* _Исходный текст_:
Но с циклическими кризисами экономика все же справляется – вопрос, какой ценой и каким способом. Прежде это было скорее самолечение – болезненное и достаточно длительное. Трудно даже представить, насколько серьезными и жестокими были кризисы XIX и начала XX в., пока человечество не научилось с ними бороться.
Лекарства оно подбирало постепенно. До Великой депрессии и работ Джона Мейнарда Кейнса не было понимания, насколько велика роль государства в том числе в борьбе с экономическими кризисами. Потом благодаря работам Милтона Фридмана лучше стали понимать монетарную природу кризисов. А в последние десятилетия – роль финансовых посредников, банков и т. д.; за исследования в этой области в 2022 г. была вручена Нобелевская премия.
Это комплексное лечение (сначала с помощью фискальной политики, потом к ней добавилась монетарная, а потом – регулирование банков) позволило уменьшить глубину кризисов и амплитуды циклических колебаний. Но важно понимать, что не государства справляются с кризисами, а экономика. Государства лишь помогают ей. Это означает, что государственные решения должны ориентироваться прежде всего на экономику, подстраиваться под нее.
К сожалению, это происходит не всегда. Печально, но факт: экономисты могут давать правильные советы, но к ним не прислушиваются по политическим соображениям. Правильными экономическими решениями, которые могли бы увеличить в долгосрочной перспективе благосостояние общества, жертвуют ради краткосрочных политических выгод отдельных партий или лидеров.

Сохранённые записи данных:
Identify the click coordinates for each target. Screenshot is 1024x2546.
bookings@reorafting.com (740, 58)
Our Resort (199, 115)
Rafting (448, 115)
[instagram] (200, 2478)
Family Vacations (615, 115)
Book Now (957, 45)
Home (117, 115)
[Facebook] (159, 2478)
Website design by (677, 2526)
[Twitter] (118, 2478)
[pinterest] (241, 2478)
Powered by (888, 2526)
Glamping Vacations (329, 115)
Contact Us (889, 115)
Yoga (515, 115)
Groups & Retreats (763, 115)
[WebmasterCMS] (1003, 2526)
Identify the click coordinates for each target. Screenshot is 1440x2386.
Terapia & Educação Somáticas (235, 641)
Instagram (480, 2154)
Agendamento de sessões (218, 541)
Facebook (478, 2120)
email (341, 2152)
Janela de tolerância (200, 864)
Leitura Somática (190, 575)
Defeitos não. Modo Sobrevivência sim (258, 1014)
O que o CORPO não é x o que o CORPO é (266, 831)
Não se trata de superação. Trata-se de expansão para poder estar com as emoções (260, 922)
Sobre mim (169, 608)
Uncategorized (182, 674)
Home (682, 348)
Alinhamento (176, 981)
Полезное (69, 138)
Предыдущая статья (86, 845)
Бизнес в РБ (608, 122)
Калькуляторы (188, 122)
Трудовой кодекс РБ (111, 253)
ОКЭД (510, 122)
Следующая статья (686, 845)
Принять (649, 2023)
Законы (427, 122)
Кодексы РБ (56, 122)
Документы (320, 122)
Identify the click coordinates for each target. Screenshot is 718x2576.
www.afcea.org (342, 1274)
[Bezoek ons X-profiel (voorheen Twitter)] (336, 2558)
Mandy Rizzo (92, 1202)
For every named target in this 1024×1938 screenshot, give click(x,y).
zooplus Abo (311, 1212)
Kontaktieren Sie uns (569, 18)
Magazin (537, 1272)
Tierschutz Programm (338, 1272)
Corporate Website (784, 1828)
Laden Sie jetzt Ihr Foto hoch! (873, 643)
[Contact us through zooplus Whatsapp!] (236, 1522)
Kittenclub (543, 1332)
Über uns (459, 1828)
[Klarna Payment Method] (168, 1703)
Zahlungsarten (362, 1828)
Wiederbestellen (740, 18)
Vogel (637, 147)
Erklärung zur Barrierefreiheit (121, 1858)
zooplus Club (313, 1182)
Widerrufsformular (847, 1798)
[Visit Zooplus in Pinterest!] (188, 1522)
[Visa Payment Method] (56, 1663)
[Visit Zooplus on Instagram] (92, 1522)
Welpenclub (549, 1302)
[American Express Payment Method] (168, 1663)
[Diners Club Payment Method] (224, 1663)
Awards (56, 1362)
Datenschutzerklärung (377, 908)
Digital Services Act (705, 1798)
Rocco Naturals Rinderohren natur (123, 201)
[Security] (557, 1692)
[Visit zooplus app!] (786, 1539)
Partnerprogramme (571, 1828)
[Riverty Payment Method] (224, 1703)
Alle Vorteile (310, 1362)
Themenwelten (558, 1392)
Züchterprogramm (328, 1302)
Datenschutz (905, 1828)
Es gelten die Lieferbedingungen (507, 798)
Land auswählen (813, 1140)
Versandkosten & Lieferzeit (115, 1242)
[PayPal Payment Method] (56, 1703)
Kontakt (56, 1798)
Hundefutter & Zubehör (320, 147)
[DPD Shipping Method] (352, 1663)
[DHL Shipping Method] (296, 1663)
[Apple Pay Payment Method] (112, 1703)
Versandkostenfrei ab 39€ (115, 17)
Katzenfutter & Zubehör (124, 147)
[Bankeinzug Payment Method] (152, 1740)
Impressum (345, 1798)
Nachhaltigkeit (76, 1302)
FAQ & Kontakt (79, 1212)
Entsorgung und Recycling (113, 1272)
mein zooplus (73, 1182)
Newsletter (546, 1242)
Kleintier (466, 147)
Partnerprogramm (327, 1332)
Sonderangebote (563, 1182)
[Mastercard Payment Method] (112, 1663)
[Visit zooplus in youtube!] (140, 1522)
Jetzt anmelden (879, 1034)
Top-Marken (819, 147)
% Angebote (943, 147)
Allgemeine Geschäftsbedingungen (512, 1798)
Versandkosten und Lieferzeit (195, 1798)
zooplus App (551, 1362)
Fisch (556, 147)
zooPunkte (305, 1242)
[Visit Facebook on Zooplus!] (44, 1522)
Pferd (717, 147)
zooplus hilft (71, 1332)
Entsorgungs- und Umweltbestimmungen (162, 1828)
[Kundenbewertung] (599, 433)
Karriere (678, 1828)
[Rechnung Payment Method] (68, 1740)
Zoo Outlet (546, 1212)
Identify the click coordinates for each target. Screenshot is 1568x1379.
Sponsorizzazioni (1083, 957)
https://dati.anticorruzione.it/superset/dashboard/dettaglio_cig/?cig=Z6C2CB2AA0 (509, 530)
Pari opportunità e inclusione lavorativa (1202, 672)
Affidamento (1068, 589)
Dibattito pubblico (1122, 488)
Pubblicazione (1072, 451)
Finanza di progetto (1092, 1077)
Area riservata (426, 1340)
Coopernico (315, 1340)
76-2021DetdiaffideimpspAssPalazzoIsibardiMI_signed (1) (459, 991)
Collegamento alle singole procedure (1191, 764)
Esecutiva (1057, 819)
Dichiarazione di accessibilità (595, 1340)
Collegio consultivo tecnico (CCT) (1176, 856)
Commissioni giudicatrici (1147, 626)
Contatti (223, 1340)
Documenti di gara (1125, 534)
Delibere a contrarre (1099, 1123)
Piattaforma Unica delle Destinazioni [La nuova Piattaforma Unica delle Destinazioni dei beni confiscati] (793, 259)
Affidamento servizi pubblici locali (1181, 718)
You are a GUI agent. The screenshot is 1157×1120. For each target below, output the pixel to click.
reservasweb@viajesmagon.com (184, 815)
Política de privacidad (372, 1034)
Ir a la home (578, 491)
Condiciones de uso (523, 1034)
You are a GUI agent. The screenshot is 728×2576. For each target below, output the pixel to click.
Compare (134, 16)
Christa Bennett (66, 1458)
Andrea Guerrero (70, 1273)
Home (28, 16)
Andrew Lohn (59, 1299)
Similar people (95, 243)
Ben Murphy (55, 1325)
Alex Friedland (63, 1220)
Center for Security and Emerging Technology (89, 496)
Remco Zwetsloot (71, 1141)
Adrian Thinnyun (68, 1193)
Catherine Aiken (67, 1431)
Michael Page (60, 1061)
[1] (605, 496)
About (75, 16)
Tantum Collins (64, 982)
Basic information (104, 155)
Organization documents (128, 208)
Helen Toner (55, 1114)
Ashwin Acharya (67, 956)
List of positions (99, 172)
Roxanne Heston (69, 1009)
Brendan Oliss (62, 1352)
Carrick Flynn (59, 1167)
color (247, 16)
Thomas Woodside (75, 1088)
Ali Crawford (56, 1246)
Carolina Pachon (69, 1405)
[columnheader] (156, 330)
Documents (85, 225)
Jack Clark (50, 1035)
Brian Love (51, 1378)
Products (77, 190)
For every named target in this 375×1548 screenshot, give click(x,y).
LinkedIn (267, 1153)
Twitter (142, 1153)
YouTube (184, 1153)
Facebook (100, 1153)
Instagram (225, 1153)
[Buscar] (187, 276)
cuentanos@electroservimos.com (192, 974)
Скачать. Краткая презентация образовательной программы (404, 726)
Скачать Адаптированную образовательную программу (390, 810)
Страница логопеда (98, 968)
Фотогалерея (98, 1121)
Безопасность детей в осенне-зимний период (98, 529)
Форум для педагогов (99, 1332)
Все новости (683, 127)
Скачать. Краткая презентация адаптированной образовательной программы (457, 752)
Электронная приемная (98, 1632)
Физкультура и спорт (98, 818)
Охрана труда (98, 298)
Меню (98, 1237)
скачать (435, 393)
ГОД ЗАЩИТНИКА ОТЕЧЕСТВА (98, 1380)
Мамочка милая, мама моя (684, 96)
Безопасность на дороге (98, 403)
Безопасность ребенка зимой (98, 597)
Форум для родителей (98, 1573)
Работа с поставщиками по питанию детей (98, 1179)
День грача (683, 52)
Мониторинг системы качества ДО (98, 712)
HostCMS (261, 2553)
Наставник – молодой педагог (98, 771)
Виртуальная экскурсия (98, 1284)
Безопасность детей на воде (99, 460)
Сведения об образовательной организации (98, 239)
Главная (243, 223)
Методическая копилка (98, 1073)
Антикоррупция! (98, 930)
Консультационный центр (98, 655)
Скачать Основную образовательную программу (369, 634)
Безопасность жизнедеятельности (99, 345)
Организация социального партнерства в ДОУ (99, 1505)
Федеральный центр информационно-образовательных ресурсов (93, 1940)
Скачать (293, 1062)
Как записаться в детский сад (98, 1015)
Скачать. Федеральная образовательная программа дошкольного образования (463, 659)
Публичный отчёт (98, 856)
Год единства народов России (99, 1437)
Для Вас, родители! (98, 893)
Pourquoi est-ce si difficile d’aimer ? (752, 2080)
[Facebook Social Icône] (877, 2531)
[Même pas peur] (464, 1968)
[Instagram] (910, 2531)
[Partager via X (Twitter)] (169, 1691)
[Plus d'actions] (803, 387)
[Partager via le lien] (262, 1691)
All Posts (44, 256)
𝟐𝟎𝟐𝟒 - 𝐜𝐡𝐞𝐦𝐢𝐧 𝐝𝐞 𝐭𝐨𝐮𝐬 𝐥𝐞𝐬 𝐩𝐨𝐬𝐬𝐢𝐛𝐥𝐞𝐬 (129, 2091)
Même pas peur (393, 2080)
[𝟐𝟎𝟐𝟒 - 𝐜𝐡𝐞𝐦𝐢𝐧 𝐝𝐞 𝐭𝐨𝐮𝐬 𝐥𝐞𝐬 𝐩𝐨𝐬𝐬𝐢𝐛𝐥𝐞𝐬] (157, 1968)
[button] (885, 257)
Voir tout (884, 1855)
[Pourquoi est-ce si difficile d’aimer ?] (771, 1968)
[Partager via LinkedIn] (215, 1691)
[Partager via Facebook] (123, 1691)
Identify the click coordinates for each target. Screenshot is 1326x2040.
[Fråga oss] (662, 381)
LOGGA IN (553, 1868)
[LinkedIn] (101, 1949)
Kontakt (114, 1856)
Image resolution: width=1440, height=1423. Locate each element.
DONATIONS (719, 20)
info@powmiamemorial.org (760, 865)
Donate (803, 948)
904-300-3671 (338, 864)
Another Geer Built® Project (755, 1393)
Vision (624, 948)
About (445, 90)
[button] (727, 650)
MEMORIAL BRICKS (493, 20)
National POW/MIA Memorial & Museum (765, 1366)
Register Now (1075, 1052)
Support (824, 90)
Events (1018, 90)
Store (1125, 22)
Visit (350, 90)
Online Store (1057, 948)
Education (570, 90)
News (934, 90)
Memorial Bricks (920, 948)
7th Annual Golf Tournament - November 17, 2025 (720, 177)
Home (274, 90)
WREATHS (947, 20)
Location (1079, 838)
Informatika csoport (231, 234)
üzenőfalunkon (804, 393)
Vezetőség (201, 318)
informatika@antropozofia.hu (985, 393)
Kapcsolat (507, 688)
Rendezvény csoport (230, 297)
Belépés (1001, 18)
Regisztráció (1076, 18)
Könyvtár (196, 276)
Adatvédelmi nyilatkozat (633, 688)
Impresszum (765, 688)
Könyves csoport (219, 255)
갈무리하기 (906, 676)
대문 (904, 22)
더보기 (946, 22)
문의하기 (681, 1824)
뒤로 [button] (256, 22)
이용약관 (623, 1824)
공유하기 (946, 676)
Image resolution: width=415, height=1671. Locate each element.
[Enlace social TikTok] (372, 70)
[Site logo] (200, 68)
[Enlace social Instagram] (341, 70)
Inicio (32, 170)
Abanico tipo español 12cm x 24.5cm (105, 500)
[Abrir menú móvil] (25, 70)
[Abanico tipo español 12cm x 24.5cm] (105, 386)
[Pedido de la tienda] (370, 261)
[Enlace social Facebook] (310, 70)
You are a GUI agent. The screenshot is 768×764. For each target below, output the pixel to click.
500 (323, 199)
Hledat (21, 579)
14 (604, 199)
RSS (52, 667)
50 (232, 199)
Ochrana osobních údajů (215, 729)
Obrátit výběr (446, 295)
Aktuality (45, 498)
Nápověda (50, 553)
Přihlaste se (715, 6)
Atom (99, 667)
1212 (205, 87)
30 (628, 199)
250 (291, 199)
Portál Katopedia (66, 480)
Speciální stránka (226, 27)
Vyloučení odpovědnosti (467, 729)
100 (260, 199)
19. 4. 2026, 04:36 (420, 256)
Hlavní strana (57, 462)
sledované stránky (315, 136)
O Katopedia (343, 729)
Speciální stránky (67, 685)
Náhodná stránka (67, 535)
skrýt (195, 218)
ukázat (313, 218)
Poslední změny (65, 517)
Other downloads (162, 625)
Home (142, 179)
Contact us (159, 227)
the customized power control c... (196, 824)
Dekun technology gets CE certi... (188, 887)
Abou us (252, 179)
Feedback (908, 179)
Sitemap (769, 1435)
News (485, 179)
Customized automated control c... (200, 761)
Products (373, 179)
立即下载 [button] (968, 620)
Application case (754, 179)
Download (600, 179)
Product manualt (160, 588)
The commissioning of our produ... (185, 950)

* _Что сделать_:
**A.** Ответьте на вопросы по тексту об экономических кризисах.
(i) Благодаря чьим работам стали лучше понимать монетарную природу кризисов?
(ii) В каком году вручили Нобелевскую премию за исследования роли финансовых посредников?
(iii) Ради чего жертвуют правильными экономическими решениями?
**B.** Продолжите текст об экономических кризисах после его последнего предложения.

* _Ответы к заданиям_:
**A.**
(i) Благодаря работам Милтона Фридмана.
(ii) В 2022 г.
(iii) Ради краткосрочных политических выгод отдельных партий или лидеров.

**B.**
Впрочем, нужно оговориться, что политические процессы учитывают не только общеэкономический рост, но и распределение благ. Нельзя сводить экономику исключительно к экономическому росту. Проблема неравенства в обществе не менее важна. Экономика может сильно расти, но выигрывает от этого очень маленькая часть населения, поэтому оптимальным может оказаться меньший экономический рост, но более инклюзивный и с меньшим неравенством.
Сейчас мировая экономика, скорее всего, входит в кризис, вызванный сочетанием очень серьезных шоков. С одной стороны, мы переживаем последствия борьбы с ковидом. Ответом на мягкую денежную и бюджетную политику стало ускорение инфляции, и, чтобы сбить ее, центробанки вынуждены повышать процентные ставки. На это накладывается резкий рост цен на энергоносители, связанный с проблемой за пределами экономических отношений – это конфликт России и Украины.
По сути, сейчас разворачивается два кризиса – постковидный и энергетический. И с точки зрения структурных изменений гораздо важнее энергетическая составляющая. С одной стороны, мир уже двигался в сторону альтернативных источников энергии и снижения зависимости от углеводородов. Энергетический кризис лишь сильно ускоряет это движение. С другой – мне кажется, что ускорение будет очень заметным. К тому же меняются причины энергоперехода. Если два года назад его целью было спасение планеты, то сейчас энергопереход связан и с геополитикой, поскольку альтернативные источники энергии в большей степени локальные и снижают зависимость от других стран. Если ситуация будет развиваться, как мы ожидаем, то через какое-то время важность углеводородов будет восприниматься как исторический период – было и прошло.
Еще 200 лет назад главным было сельское хозяйство, а сегодня оно явно не основа экономики. Так и сейчас услуги перехватывают у промышленности роль главного элемента экономики.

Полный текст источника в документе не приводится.